というのも訪れる相手は他校の生徒や軍関係者などがいる。その中で最も多い相手というのは来年度に第2魔法学院への入学を希望する新米以下の魔法師たちだ。
当然二人は指導するように試合に臨む。
時には口を挟み……というのはテスフィアとアリスにとって誰かを連想される。だからなのか指導者としての気苦労などが垣間見えた。
と同時に普通ならここまではしないだろうという得も言えぬ感謝の念が湧いてくるというものだ――なんとなく。
手取り足取りというわけではなかったが、相手に合わせるというのがこれほど大変だとは夢にも思わなかっただろう。肉体的な疲労よりも精神的に摩耗する。
テスフィアなどは一発でかいのを見舞えればスカッとするだろうなどと思っていたほどだ。
交代制とはいえ、受付では指名することができるため、人気の高い――特に7カ国魔法親善大会出場者――などは休憩も僅かだ。
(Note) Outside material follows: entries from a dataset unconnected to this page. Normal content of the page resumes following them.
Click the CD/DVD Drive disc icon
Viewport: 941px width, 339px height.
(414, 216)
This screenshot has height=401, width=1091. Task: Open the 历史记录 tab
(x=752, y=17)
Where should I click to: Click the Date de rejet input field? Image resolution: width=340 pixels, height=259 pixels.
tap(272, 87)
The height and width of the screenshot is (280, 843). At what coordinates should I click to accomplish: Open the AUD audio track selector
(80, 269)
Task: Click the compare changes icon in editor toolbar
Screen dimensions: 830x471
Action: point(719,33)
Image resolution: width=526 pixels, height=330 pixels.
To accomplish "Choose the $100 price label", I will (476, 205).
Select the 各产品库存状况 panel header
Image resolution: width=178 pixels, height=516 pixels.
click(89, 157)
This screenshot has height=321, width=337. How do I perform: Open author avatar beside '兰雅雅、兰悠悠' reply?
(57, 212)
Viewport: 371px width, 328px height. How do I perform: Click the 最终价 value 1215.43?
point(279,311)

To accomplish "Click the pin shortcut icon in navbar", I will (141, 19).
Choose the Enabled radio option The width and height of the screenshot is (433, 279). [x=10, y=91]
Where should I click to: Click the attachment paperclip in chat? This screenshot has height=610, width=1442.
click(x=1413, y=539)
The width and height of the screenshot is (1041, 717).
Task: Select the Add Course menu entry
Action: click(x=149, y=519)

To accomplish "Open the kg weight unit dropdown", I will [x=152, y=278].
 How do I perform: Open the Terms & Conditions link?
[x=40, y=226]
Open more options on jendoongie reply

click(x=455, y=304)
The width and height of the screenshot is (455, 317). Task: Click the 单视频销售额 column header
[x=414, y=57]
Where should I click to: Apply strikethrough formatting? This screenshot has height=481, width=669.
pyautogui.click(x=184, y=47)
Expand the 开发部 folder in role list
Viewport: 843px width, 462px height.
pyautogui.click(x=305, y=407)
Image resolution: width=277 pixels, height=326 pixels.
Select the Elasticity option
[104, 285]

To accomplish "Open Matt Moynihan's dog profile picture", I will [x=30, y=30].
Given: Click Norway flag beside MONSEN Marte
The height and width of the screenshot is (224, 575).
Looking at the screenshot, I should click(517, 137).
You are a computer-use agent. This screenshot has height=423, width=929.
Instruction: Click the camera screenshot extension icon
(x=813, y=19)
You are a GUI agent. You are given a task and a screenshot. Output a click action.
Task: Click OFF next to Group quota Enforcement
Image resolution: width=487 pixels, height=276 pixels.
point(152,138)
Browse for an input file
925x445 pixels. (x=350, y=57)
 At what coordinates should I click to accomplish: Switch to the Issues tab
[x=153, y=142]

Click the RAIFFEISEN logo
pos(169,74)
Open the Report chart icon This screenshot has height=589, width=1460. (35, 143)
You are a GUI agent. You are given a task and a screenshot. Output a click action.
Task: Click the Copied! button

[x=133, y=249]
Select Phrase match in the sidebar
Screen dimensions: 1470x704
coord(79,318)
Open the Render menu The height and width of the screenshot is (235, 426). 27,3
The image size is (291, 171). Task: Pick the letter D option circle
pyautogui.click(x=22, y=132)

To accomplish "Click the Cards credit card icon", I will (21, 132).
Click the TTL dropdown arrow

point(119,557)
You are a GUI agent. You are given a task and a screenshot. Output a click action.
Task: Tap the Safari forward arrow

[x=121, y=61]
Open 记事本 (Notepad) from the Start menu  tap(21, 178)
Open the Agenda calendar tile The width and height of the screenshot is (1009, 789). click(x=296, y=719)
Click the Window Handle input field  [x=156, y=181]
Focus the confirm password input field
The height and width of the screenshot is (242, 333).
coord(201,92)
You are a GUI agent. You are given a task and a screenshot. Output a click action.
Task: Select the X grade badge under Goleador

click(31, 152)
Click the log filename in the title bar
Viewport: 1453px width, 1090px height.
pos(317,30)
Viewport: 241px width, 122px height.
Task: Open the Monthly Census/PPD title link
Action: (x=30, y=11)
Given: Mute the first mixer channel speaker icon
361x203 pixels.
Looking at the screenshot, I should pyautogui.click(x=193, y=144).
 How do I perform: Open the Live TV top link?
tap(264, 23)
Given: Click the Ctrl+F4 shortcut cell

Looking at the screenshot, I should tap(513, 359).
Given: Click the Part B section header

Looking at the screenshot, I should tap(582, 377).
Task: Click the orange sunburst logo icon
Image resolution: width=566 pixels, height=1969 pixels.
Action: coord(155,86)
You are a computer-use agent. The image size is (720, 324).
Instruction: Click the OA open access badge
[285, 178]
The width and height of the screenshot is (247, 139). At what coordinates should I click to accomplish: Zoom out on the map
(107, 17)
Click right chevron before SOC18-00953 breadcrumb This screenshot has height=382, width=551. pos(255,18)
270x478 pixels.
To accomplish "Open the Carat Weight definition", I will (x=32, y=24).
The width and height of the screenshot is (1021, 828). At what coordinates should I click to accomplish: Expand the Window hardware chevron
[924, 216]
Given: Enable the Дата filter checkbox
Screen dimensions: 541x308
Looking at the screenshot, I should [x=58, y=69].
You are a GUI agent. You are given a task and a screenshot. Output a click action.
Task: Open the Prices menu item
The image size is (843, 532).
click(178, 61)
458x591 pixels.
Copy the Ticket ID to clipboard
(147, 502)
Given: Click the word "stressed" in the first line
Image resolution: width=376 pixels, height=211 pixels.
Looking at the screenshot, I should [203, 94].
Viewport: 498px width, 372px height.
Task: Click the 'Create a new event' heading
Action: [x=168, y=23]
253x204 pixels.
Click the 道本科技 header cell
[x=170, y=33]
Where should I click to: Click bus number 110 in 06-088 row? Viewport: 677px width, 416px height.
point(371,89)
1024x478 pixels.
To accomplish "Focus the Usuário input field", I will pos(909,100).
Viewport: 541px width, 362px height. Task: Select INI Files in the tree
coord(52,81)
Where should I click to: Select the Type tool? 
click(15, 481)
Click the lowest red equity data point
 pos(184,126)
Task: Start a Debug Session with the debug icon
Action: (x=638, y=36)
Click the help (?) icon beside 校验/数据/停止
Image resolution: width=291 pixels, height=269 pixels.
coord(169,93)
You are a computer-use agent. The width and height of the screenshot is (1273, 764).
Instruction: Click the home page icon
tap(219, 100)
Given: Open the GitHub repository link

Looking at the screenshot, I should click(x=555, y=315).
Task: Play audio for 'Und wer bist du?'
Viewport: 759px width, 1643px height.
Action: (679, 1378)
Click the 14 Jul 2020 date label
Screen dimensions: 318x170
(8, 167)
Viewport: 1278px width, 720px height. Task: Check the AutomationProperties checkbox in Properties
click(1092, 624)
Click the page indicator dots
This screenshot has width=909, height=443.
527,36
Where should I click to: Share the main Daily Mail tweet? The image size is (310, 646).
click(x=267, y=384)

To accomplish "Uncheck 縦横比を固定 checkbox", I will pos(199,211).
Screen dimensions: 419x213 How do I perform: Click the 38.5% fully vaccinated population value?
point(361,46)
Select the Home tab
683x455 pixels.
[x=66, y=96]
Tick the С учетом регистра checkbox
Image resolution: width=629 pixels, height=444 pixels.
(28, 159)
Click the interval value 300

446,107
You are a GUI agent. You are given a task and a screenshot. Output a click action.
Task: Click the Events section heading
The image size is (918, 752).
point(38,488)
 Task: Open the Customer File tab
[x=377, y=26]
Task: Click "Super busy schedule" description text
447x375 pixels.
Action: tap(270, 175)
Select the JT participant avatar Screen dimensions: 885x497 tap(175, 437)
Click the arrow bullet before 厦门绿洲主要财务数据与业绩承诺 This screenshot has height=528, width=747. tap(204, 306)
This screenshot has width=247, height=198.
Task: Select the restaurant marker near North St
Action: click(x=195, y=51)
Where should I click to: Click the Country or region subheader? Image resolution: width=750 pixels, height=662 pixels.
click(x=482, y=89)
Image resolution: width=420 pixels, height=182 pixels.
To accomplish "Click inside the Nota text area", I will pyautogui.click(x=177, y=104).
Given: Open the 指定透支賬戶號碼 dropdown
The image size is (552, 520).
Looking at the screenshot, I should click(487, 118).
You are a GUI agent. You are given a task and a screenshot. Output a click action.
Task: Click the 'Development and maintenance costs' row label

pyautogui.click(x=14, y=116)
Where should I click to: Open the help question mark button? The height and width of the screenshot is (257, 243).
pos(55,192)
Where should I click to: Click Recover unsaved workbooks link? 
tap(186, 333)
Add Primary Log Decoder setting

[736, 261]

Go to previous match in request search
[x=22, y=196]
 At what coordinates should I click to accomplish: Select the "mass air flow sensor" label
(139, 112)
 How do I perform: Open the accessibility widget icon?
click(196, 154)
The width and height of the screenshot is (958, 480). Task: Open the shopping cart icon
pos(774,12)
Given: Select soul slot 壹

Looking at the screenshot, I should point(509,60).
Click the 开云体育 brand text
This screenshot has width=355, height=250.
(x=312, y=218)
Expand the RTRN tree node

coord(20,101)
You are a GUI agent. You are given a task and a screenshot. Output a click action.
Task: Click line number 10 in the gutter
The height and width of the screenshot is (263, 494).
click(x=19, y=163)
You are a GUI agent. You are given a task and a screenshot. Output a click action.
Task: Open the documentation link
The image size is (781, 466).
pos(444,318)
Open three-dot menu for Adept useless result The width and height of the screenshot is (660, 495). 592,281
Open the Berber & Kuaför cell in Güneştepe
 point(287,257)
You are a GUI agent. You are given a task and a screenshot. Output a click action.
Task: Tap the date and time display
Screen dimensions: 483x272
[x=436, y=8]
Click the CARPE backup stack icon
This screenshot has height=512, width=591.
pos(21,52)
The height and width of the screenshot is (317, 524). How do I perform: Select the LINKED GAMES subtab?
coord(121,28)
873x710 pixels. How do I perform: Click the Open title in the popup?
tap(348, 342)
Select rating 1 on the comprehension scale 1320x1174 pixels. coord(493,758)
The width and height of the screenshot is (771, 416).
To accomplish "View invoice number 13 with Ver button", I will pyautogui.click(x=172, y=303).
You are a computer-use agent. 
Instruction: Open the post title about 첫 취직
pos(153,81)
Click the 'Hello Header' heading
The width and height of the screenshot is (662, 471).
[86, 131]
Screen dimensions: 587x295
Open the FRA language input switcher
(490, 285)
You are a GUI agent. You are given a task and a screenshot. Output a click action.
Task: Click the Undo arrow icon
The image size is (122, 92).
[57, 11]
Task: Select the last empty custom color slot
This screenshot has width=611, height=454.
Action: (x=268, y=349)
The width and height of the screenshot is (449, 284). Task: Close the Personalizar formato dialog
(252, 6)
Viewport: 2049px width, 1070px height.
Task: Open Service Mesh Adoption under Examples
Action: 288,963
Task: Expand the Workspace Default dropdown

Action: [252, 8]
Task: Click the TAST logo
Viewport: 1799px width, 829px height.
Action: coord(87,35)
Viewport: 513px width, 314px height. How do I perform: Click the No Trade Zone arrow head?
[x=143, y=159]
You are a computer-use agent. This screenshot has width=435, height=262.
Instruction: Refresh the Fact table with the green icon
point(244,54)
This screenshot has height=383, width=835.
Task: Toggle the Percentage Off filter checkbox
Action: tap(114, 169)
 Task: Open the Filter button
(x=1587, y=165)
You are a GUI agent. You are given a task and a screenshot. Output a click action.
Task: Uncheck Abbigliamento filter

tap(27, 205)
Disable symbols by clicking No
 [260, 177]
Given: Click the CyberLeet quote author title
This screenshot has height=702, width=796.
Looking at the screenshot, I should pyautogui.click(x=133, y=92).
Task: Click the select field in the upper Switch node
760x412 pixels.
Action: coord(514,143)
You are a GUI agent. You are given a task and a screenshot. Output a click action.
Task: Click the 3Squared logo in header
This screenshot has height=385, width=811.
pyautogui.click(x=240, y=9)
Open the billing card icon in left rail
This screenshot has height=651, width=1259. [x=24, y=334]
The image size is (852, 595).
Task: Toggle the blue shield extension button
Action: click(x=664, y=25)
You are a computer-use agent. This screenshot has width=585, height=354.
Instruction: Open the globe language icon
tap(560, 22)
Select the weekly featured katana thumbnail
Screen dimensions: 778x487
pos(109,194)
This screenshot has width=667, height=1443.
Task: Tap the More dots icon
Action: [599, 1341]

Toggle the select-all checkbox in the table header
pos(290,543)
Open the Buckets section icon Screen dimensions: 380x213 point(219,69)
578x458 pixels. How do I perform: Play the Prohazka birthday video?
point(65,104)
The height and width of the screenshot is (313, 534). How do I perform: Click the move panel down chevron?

それでも二人が甲斐甲斐しく手解きしてしまうのは、対戦相手があまりに初々しく数か月前までの自分たちを思い出してしまったからだろう。
今もテスフィアは刀型AWRを鞘に納める。向かい側では荒い呼吸を繰り返す男の子がいた。
彼は来年度の入学試験を受けるらしいのだ。そのための指導を仰ぎにきたというところなのだろう。更に言えば彼はテスフィアを指名してきていた。
馴染んでるとは言えないAWR。
運動着のような服は少年という印象を後押ししている。虫も殺せない優しそうな子、というのが初めて彼を見たテスフィアの印象だった。
彼は模擬試合を始める前に声高々と自分の名を名乗り、限界まで頭を下げたのだ。
メイン・モーレント、そう名乗り貸し出し用の剣型AWRを構えた。
女のような名前だが愛嬌のあるクリッとした眼、総合的に見て中性的と言える。身長も低く撫で肩、ひ弱そうな男の子だ。どこか守ってあげたいような母性を擽る。
対戦したテスフィアには様々な物が見えていた。これはアルスの指導の元培われた心眼でもある。
メインは必死だった。
ひたすらに全力だった。
それはこれから魔法師となる者の決意を湛える眼だ。それ故に未熟さが際立つ。
剣の振り方は雑で、今まで訓練を積んできていないことがわかるほどに体捌きが悪い。足運びや相手との距離感――間合いの詰め方が素人然としていた。
これは仕方のないことだ。貴族でもない限り皆スタート地点は同じ入学後なのだから。
しかし、こればかりはテスフィアも関心した点があった。
それは魔力の流動だ。
本人の性格故なのか、緩やかに伝う魔力は川のようにせせらぎすら聞こえてきそうなほどだった。魔力の放出量やそれに伴う持続力、無駄を省いた効率的な流動まではさすがに無理難題だろう。テスフィアでさえまだまだなのだ。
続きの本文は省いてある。